Review by David Baldwin

A mysterious catastrophe has destroyed the Earth as we know it as humanity is slowly poisoned by radiation. With little hope for survival, Arctic-stationed Scientist Augustine Lofthouse (George Clooney) refuses to evacuate. He wants to stay behind so he can warn the team on the Aether spacecraft orbiting Jupiter to not return. But impending radiation, bad connections, cancer and a young stowaway named Iris (newcomer Caoilinn Springall) all stand in the way of Lofthouse sending his warning.

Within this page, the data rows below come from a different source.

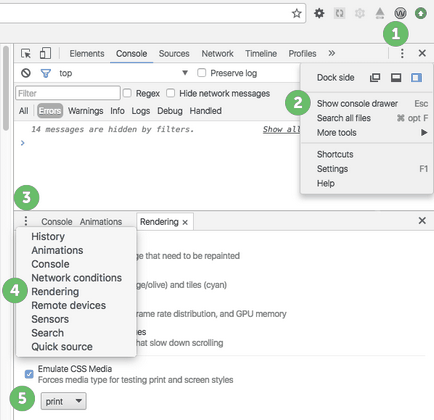
Task: Show more DevTools tabs via chevron
Action: (331, 53)
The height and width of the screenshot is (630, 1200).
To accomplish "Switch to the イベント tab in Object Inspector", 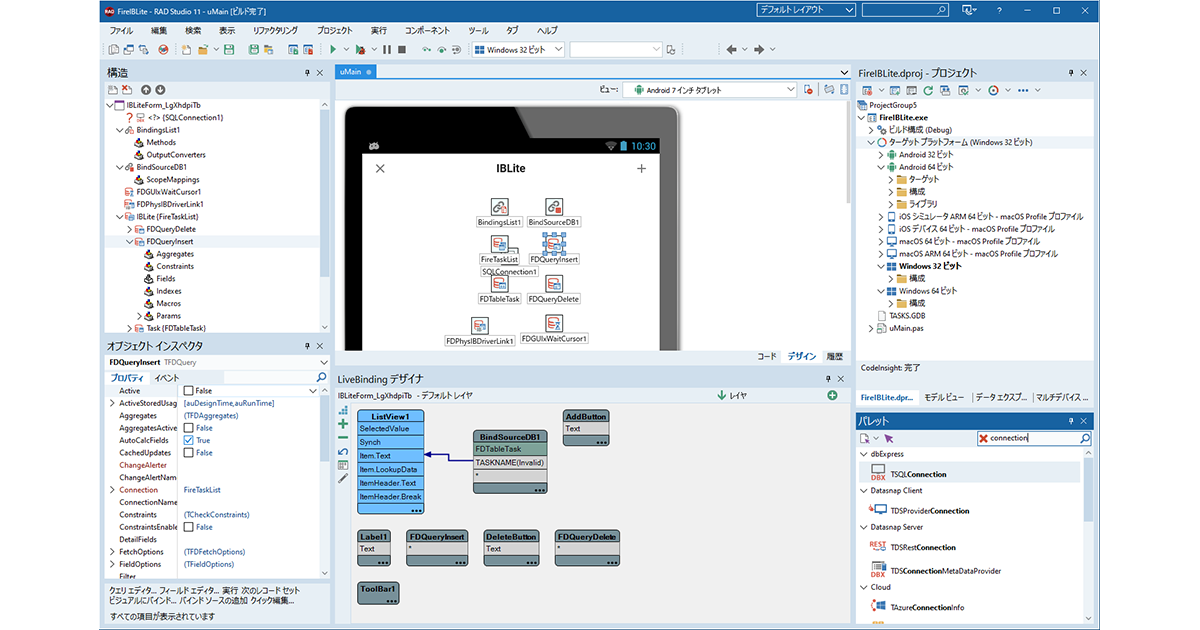I will pos(167,378).
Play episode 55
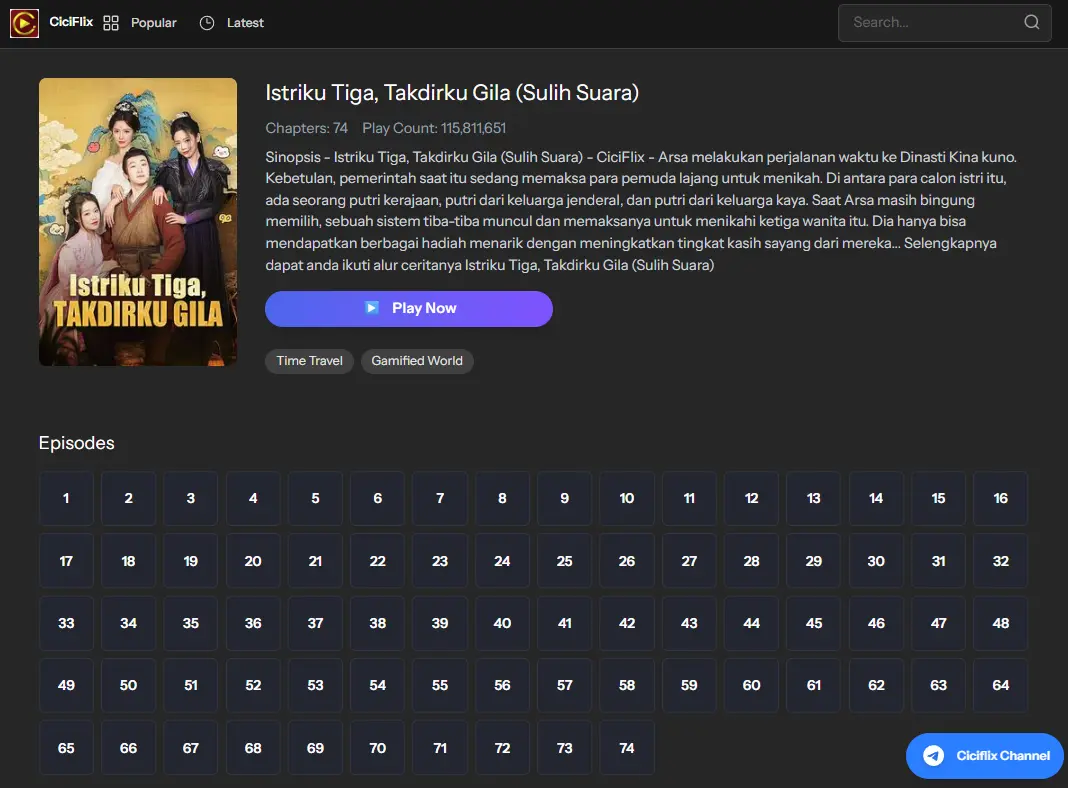Image resolution: width=1068 pixels, height=788 pixels. tap(440, 686)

The Midnight Sky is George Clooney’s most ambitious and large scale directorial undertaking to date. He has mainly gravitated towards period pieces in the past (and whatever the hell Suburbicon was supposed to be), so it was a bit of a surprise to hear he was taking on a meditative science fiction doomsday thriller. I feared he might be in over his head, but my concerns practically vanished within seconds of the film beginning. Everything about the look of this film is great, with the meticulously detailed Production and Set Design really standing out. The Special Effects are strong, but slightly dodgy in some cases (yet still some of the strongest of any Netflix film). The majority of action beats are appropriately thrilling as well, although two are a bit too chaotically confusing for their own good. And the Score by Alexandre Desplat is simply wonderful — alternating between whimsy, melancholy and white knuckle thrills on a dime. Everything about the way The Midnight Sky looks and sounds is terrific.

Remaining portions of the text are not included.